**EXERCISE TASK**
Copy the rows below word for word, starting at the line that contains "Task: Click the search icon in top-right" and continuing through the last row. Leave the pictures out of your copy.

[Start of RECORDS TO USE]

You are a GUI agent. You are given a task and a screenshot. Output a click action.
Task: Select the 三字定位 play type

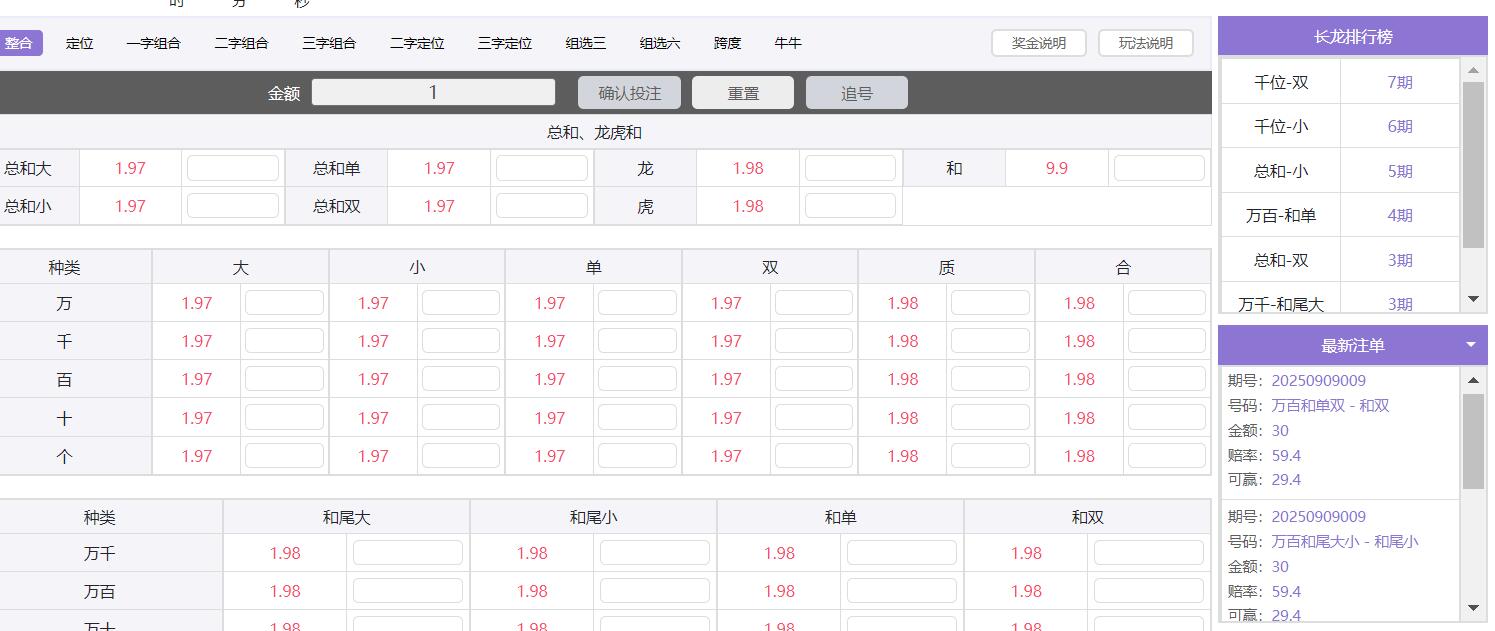(x=505, y=43)
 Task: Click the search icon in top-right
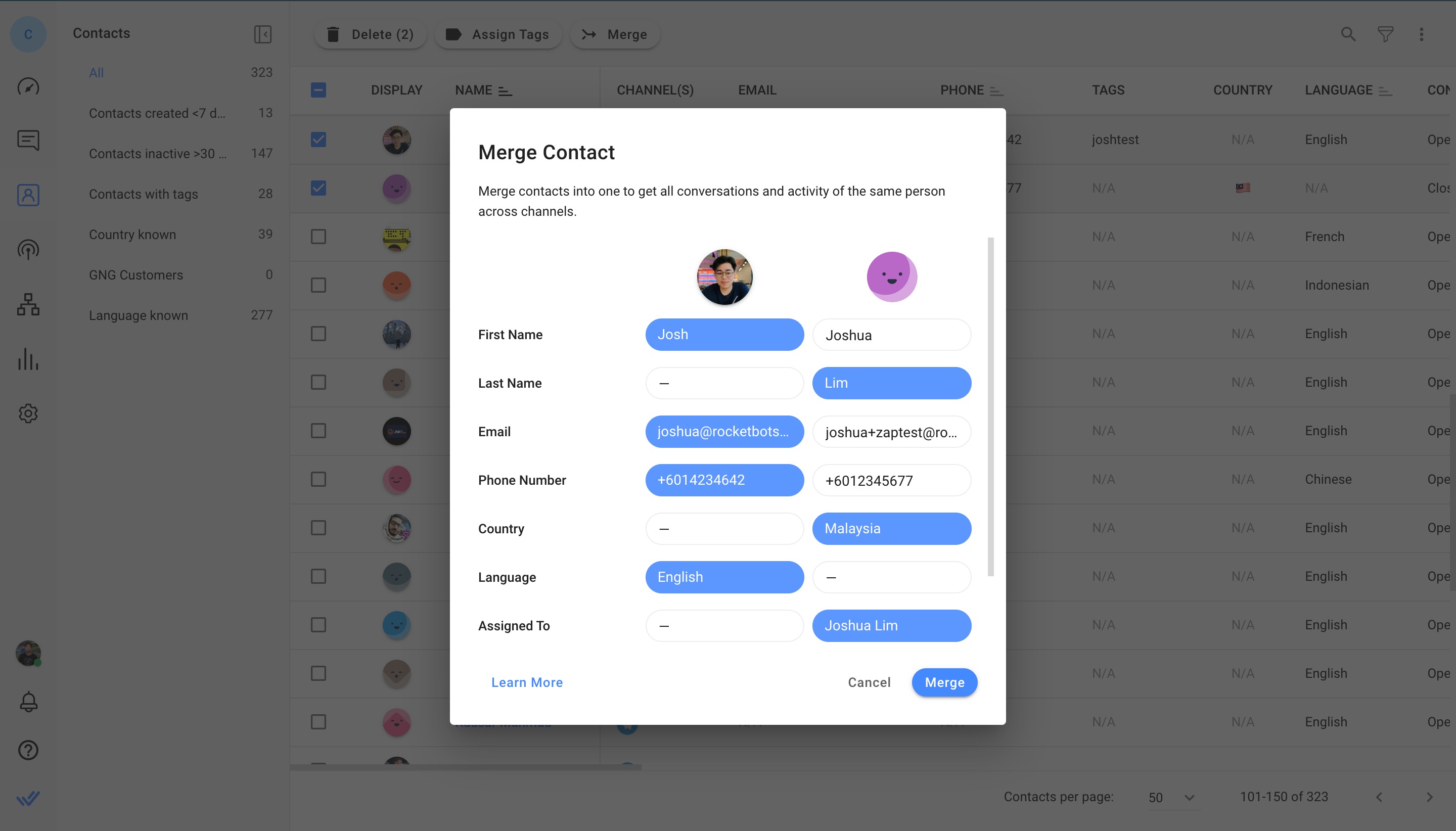click(x=1348, y=34)
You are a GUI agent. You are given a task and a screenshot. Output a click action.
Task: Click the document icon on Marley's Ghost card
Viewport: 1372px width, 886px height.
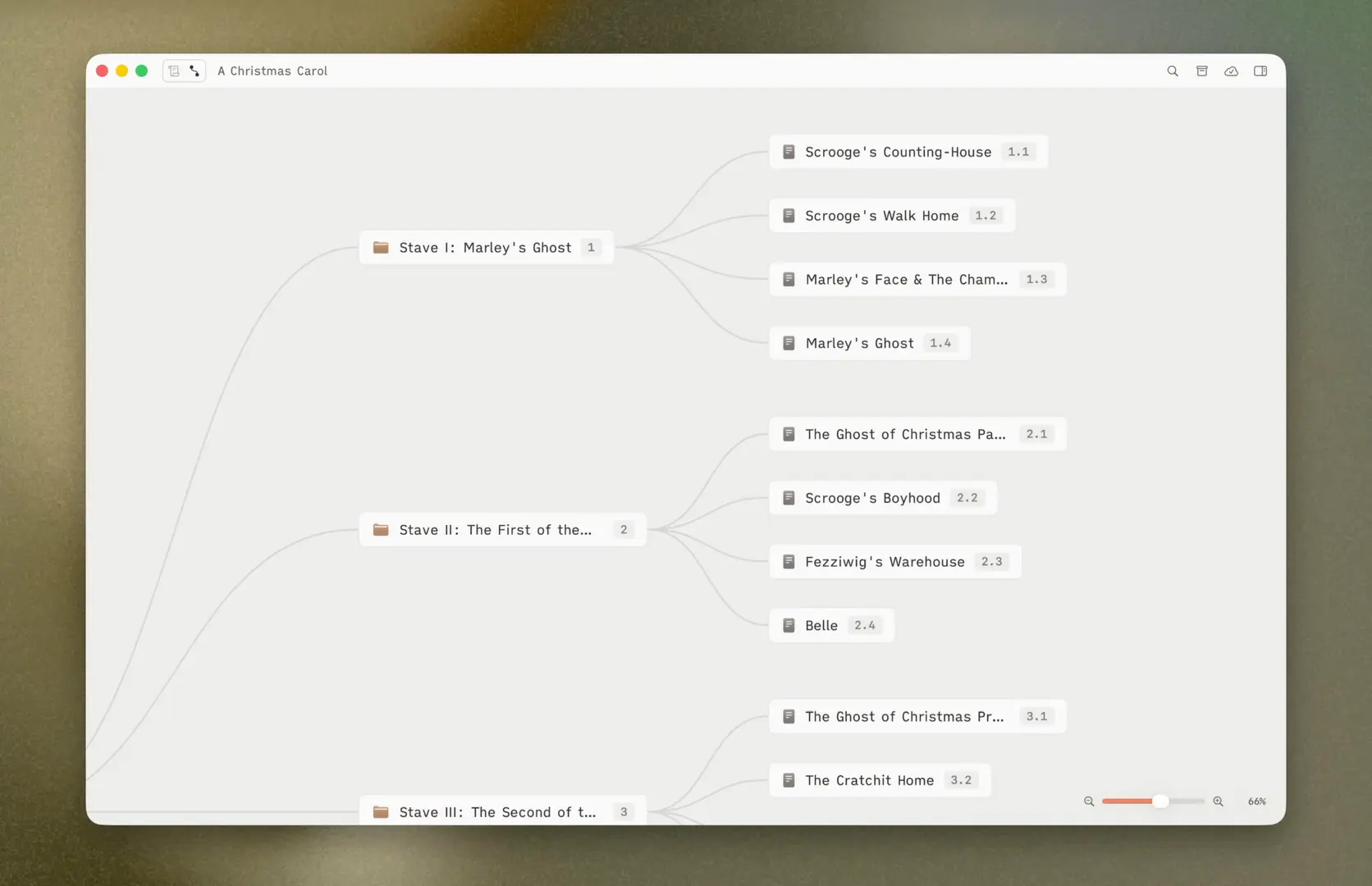tap(789, 343)
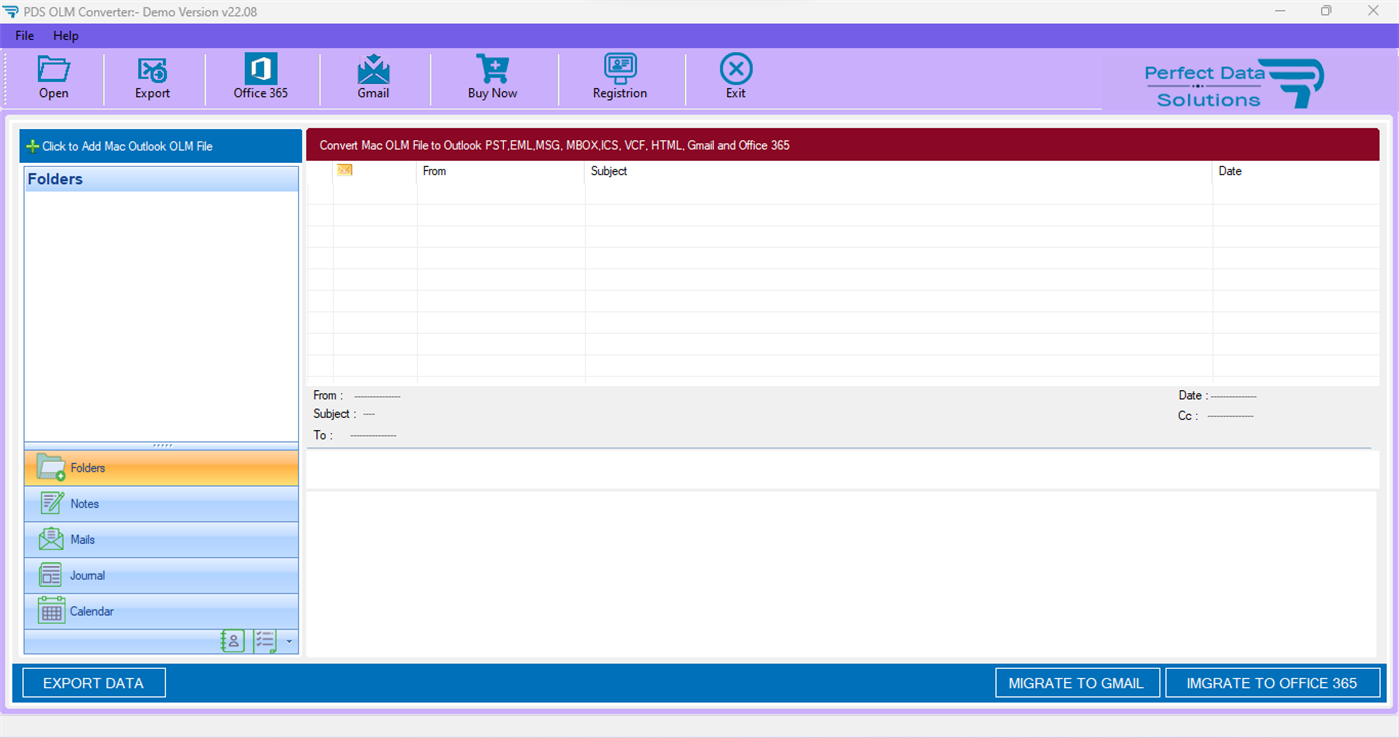Image resolution: width=1399 pixels, height=738 pixels.
Task: Select the Gmail migration icon
Action: point(373,77)
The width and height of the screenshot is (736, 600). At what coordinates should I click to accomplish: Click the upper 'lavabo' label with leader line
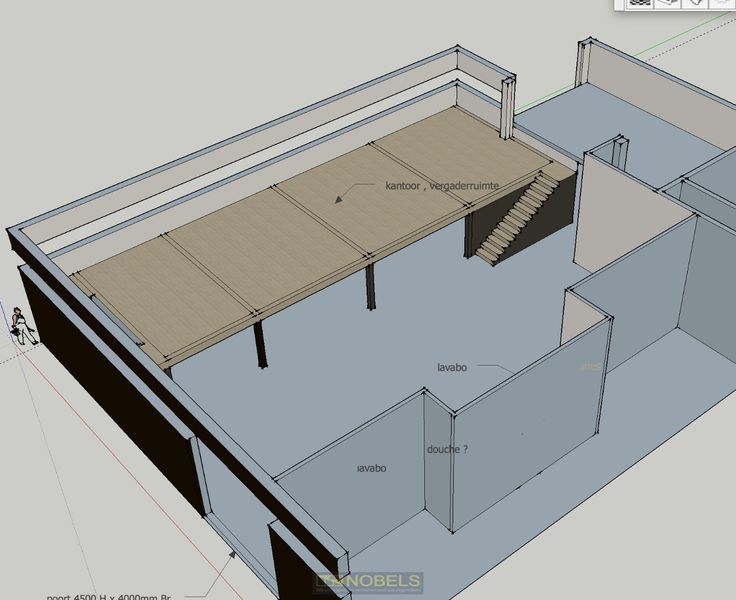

[End of RECORDS TO USE]

**FULL ANSWER**
 Task: Click the search icon in top-right
click(x=1348, y=34)
You are a GUI agent. You are given a task and a screenshot. Output a click action.
Task: Click the document icon on Marley's Ghost card
Viewport: 1372px width, 886px height.
tap(789, 343)
Image resolution: width=1399 pixels, height=738 pixels.
Task: Select the Gmail migration icon
Action: point(373,77)
The width and height of the screenshot is (736, 600). At what coordinates should I click to accomplish: Click the upper 'lavabo' label with leader line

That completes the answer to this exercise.